■ Source records:
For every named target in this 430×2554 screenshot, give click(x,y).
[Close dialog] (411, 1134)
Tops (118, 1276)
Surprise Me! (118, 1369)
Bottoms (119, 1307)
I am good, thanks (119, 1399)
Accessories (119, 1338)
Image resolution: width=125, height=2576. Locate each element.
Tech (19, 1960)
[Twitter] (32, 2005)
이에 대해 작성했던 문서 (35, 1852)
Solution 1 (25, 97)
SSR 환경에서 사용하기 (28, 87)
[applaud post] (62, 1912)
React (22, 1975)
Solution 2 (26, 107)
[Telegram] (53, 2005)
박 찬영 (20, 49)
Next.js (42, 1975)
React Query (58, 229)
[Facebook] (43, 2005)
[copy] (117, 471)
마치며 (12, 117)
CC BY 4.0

■ REQUIRED WORK:
Give the data again in full, keeping every line as it was.

■ EXPECTED OUTPUT:
For every named target in this 430×2554 screenshot, give click(x,y).
[Close dialog] (411, 1134)
Tops (118, 1276)
Surprise Me! (118, 1369)
Bottoms (119, 1307)
I am good, thanks (119, 1399)
Accessories (119, 1338)
Image resolution: width=125, height=2576. Locate each element.
Tech (19, 1960)
[Twitter] (32, 2005)
이에 대해 작성했던 문서 (35, 1852)
Solution 1 (25, 97)
SSR 환경에서 사용하기 (28, 87)
[applaud post] (62, 1912)
React (22, 1975)
Solution 2 (26, 107)
[Telegram] (53, 2005)
박 찬영 (20, 49)
Next.js (42, 1975)
React Query (58, 229)
[Facebook] (43, 2005)
[copy] (117, 471)
마치며 (12, 117)
CC BY 4.0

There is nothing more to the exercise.